NAFTA再交渉、難題は先送り 対立点少ない項目のみ議論



 米国、カナダ、メキシコの3カ国による北米自由貿易協定(NAFTA)再交渉の第5回協議はメキシコ市で、当初予定から2日前倒して15日から始まる。政府高官によると、NAFTAの近代化絡みで対立の少ない課題を重点的に取り上げ、最も厄介な問題は以降の協議に先送りするもようだ。

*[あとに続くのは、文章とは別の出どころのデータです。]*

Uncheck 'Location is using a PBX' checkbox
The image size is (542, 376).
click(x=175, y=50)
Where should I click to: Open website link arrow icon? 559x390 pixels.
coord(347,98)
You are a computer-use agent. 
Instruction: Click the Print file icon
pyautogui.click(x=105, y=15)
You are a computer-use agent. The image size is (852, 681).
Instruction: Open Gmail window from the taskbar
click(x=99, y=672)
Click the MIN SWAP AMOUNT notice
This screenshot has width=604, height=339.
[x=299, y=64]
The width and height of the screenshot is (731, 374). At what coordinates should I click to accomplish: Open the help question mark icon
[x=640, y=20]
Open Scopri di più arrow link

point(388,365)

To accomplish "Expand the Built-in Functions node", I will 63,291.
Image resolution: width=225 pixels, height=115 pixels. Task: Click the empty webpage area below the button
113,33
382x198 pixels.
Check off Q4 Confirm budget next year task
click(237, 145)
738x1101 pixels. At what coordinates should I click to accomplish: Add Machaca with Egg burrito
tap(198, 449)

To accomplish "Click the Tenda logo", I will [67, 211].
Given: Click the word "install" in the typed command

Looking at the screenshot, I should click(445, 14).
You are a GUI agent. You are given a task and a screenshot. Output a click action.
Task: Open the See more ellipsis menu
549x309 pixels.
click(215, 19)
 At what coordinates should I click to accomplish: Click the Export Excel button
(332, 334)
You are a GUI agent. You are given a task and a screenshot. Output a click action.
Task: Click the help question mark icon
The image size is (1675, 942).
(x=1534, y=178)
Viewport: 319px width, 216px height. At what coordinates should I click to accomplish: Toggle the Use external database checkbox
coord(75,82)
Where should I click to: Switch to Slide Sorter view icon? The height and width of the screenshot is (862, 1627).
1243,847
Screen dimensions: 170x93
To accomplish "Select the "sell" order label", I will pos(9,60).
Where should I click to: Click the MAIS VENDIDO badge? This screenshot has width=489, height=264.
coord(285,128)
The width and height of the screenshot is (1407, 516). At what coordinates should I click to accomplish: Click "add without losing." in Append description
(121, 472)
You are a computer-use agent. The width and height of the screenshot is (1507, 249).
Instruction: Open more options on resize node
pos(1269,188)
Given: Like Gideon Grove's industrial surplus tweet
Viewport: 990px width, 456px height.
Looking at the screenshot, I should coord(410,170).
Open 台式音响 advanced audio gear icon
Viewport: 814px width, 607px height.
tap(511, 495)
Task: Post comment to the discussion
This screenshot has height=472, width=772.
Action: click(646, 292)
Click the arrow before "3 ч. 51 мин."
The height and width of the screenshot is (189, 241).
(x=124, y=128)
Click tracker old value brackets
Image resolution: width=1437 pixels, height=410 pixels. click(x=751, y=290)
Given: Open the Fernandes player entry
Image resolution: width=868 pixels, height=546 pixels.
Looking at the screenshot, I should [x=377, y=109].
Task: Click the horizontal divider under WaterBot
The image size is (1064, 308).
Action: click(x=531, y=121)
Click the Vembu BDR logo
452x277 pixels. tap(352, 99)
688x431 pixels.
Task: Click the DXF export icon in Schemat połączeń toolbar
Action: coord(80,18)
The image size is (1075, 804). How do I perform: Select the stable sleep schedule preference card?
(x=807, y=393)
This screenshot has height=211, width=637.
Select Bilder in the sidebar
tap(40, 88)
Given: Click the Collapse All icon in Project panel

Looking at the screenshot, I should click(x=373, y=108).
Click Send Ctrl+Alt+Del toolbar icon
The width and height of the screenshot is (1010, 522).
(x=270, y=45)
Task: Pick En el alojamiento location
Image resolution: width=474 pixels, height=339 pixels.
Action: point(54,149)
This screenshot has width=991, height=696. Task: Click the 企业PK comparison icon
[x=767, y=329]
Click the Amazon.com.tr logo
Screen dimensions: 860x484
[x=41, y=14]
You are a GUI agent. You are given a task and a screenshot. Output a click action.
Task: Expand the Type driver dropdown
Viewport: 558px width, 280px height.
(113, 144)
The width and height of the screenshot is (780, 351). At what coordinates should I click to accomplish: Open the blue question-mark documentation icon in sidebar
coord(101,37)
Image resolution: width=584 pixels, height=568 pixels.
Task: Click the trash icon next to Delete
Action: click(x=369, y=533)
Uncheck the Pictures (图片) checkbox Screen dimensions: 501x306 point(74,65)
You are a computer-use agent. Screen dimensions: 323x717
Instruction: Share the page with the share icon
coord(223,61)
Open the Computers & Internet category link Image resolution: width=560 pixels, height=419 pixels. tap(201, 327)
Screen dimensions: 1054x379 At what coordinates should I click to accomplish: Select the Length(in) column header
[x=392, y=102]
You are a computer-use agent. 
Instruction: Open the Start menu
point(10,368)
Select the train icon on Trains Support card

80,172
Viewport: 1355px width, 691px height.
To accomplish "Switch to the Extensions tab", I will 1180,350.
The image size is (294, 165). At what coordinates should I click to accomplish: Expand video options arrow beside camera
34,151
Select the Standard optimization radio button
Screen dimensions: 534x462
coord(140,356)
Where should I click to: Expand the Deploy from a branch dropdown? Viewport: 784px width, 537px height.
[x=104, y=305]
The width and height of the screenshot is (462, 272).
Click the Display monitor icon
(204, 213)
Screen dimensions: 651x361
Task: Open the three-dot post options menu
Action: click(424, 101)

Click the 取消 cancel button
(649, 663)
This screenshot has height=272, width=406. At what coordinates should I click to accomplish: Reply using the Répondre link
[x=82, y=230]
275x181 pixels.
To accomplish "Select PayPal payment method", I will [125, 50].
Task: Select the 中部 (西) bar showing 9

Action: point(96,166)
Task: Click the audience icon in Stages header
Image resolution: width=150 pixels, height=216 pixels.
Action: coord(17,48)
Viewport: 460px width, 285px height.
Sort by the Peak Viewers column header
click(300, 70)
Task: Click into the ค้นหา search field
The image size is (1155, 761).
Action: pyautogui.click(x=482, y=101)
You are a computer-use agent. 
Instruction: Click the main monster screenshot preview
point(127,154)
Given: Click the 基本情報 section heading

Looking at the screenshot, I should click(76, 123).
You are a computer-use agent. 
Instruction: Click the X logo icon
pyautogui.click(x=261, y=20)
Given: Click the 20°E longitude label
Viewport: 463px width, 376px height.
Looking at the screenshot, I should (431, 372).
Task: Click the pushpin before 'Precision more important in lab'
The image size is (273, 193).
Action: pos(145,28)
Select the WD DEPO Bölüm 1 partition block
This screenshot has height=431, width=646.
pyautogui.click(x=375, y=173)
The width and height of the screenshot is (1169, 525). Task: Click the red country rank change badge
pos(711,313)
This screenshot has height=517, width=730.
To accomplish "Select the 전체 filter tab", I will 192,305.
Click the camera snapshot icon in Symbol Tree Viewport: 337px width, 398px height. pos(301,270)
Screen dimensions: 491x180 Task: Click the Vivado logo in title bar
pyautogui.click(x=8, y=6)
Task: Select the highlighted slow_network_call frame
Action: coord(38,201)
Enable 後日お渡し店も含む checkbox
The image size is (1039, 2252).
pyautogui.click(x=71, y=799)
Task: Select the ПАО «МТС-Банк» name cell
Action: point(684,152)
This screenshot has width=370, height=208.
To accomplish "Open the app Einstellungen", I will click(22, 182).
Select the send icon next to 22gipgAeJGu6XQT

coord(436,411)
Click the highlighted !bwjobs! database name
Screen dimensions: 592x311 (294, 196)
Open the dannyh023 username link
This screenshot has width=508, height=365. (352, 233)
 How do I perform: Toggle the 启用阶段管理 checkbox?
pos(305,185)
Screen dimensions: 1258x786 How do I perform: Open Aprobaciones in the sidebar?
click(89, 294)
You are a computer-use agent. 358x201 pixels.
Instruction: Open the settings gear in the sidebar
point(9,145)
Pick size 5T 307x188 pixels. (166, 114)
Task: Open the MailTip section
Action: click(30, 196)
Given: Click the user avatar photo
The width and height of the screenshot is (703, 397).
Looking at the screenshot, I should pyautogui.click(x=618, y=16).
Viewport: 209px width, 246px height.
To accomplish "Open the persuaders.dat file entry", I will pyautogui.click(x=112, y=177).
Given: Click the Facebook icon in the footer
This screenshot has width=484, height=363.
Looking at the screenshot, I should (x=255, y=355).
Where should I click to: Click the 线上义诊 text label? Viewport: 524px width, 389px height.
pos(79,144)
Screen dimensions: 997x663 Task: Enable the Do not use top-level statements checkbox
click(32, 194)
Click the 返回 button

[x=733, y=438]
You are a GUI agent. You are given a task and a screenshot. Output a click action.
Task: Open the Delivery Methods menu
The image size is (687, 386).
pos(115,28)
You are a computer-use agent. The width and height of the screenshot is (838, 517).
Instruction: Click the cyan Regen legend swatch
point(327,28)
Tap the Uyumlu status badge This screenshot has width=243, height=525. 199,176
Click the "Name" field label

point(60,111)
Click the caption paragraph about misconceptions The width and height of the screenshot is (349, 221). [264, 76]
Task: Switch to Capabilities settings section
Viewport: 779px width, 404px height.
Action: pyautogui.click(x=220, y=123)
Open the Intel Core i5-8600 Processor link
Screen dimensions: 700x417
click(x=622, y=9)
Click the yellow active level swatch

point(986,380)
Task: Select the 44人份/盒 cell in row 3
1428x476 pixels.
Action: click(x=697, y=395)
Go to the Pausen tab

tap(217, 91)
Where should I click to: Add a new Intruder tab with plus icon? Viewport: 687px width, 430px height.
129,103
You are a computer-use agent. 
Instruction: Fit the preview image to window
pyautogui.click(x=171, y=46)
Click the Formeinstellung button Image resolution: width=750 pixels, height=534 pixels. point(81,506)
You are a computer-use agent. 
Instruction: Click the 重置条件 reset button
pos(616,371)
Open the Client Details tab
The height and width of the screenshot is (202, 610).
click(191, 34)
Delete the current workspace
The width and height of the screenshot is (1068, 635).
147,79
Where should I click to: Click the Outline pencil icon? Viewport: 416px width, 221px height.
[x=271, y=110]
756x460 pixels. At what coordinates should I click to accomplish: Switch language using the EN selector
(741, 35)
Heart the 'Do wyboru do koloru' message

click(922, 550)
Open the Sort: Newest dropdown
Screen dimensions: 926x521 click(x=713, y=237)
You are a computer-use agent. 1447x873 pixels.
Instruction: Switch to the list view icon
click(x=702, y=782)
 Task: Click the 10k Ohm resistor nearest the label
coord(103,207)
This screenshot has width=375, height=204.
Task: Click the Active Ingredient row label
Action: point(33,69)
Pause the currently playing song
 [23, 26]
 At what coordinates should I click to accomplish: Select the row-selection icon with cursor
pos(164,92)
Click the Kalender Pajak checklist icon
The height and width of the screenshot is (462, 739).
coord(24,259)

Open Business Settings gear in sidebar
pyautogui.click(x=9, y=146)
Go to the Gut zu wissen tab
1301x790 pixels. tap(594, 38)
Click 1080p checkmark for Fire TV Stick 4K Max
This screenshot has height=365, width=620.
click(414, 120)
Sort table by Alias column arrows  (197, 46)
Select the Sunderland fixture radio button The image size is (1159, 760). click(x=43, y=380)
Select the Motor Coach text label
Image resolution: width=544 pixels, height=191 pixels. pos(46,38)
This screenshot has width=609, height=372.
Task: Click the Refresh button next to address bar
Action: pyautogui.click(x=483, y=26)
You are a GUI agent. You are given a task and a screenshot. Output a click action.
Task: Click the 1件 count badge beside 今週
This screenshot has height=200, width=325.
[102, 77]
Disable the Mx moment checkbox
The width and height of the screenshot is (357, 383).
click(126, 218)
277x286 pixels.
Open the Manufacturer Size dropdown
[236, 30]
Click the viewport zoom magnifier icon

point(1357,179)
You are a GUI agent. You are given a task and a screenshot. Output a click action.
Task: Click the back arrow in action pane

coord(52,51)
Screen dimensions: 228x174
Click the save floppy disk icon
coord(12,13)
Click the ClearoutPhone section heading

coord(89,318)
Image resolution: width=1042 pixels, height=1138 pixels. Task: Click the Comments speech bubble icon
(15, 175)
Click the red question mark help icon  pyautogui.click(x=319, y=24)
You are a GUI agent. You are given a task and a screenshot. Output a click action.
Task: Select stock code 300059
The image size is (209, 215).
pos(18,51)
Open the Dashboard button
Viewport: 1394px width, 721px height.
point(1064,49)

 ブッシュ(父)元大統領政権時代に米通商代表部(USTR)代表補を務め、現在は法律事務所ミラー・シュバリエで国際貿易慣行のシニアアドバイザーのウェルズ・オア氏は「(交渉担当者への)指示は“協議を進めつつ、けんかはするな”だ」と説明。同氏は税制改革法案に全力を注ぐ米議員に、NAFTA再交渉を迅速に推し進める余裕はほとんど残っていないとし、「意見の対立が少ないわずかな項目について、曲がりなりにも交渉の速度を保つことで一応は進展していると主張できるようにする」と予想した。

 交渉責任者は17日にメキシコ市入りし、ライトハイザーUSTR代表、メキシコのグアハルド経済相、カナダのフリーランド外相は来週、合流する見通しだ。